Следующее здание было меньше и ниже предыдущего. В нем было темно, если не считать тусклые огоньки нескольких маленьких каменных ламп, заправленных пальмовым маслом. Неприятный чад ламп перебивали ароматы из двух пар кадильниц с миррой и ладаном. В конце зала в нише была статуя бога Птаха, раскрашенная темными красками. И здесь бог был, в отличие от своих потомков, закутан в одежду с головы до ног, только лицо открыто. В углах зала слева и справа сидели на каменном полу служители с гладко выбритыми головами и в один голос, редко сбиваясь, пели что-то заунывное. Их негромкие голоса словно бы растворялись в полумраке. Перед статуей стояли на коленях или лежали ниц десятка три мужчин разного возраста. Одни молчали, другие что-то шептали. Так думаю, предлагали сделку: я тебе барана, а ты мне двух, но согласен и на трех, и от пяти не откажусь… Прелесть религии в том, что дает веру в возможность получить что-либо хорошее незаслуженно и не получить заслуженно что-либо плохое.
Глава 4
Начальник учебного центра Синухет довольно рослый по местным меркам, под метр шестьдесят, и весит не меньше центнера. При этом жира почти нет. Разве что в пухлых и немного обвисших щеках. На крупной, лошадиной голове парик из завитых в косички, черных волос.

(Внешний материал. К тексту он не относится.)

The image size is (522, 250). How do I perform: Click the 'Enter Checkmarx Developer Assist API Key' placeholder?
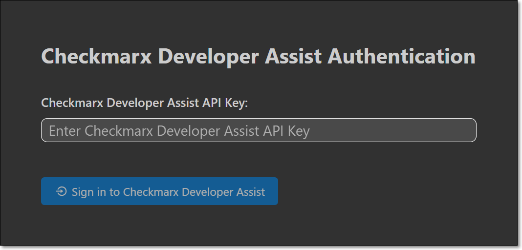(x=179, y=131)
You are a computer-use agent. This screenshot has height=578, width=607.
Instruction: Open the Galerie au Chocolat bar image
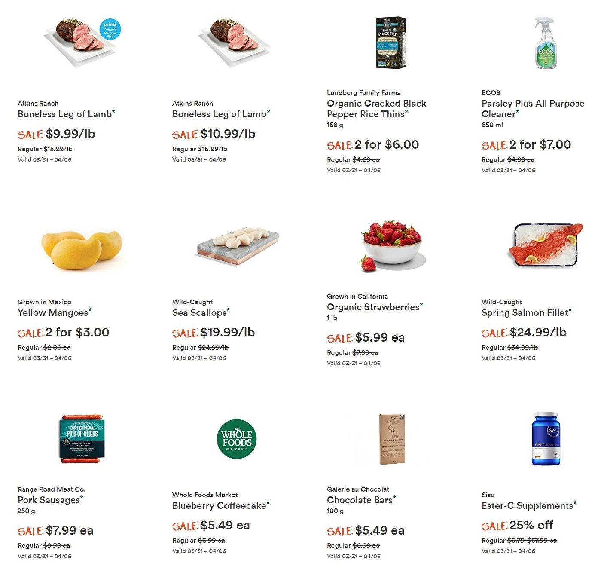coord(392,439)
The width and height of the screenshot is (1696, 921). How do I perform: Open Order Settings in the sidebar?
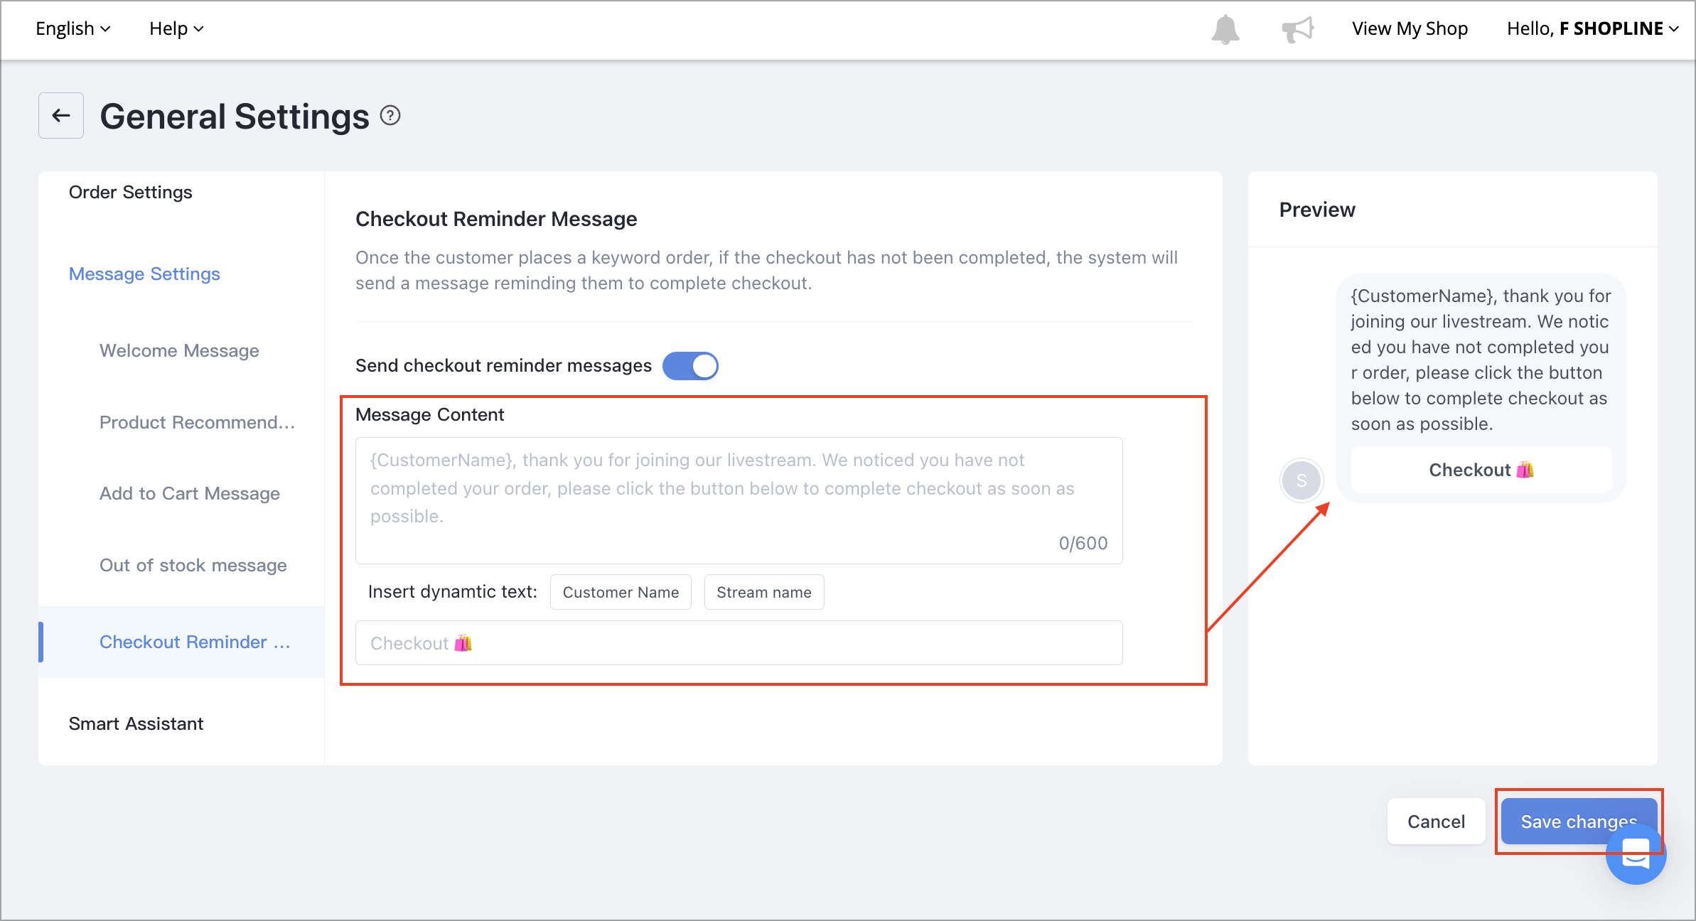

Глаза подведены зеленой краской, то ли смешанной с черной, то ли наложенной поверх вчерашней черной, из-за чего мне кажется, что передо мной зомби. На толстой шее ожерелье в три ряда из золотых или позолоченных лепестков. В нижнем ряду подвешена большая золотая муха. Она точно из золота, потому что вручена лично фараоном за военные подвиги. Это типа местной медали «За боевые заслуги». Есть еще золотой лев — типа «За отвагу». Вместо орденов вручают золотое ожерелье с названием «Золото похвалы», или золотые браслеты, или золотое оружие. К любой награде, по усмотрению фараона, довеском могут идти рабы и земля. Синухету непривычно смотреть снизу вверх, поэтому, общаясь со мной, постоянно вертит головой, разминая уставшую шею.
— Так говоришь, ты колесничий, — произносит он медленно и таким тоном, будто не сомневается, что я вру.
За время ожидания судна и плавания до Мен-Нефера я сильно пополнил словарный запас и напрактиковался в разговорной речи. Понимаю еще не все слова, среди которых много семитских, особенно связанных с лошадьми, но смысл фразы угадываю быстро. Как научил меня опыт овладения многими языками, для общения хватает пары сотен слов и непрошибаемой уверенности, что ты говоришь правильно.
— Я сказал, что очень хороший колесничий, — поправляю его.
— И с лошадьми умеешь управляться, не боишься их? — язвительно спрашивает Синухет.
— Умею даже ездить на них верхом, — отвечаю я.
— Это умеет каждый дикарь, — пренебрежительно произносит он.
— Зато не каждый культурный египтянин, — вставляю я ответную шпильку.
Я заметил, что египтяне побаиваются лошадей и потому не любят их, даже не используют, как вьючных животных. Этим они напомнили мне китайцев.
— Тут ты прав, — вдруг соглашается со мной начальник учебного центра и предлагает: — Давай посмотрим, что ты умеешь.
Учебный центр — это я так назвал учреждение, которое занимается обучением будущих колесничих и в которое меня привел капитан судна, на котором я приплыл сюда, старший брат Синухета. Наверное, рассказал, как метко я бил уток в Дельте, обеспечивая пропитанием весь экипаж, потому что начальник центра с неподдельным интересом смотрел и на мой лук, и на то, как я с ним управляюсь. Тир для лучников длиной шагов сто двадцать. Шесть мишеней — узких снопов из папируса, прикрепленных к стене из мягкого известняка. Судя по отметинам на стене, для многих мишени оказывались маловатыми. Я становлюсь напротив третьей справа, неторопливо достаю легкие стрелы, ловко втыкая их наконечником в утрамбованную, красновато-коричневую землю. Почему-то именно этот элемент подготовки к стрельбе производит на египтян самое сильное впечатление. То ли считают более рациональным доставать стрелу из колчана и сразу стрелять, то ли им кажется очень сложным воткнуть стрелу в землю одним движением так, чтобы не упала.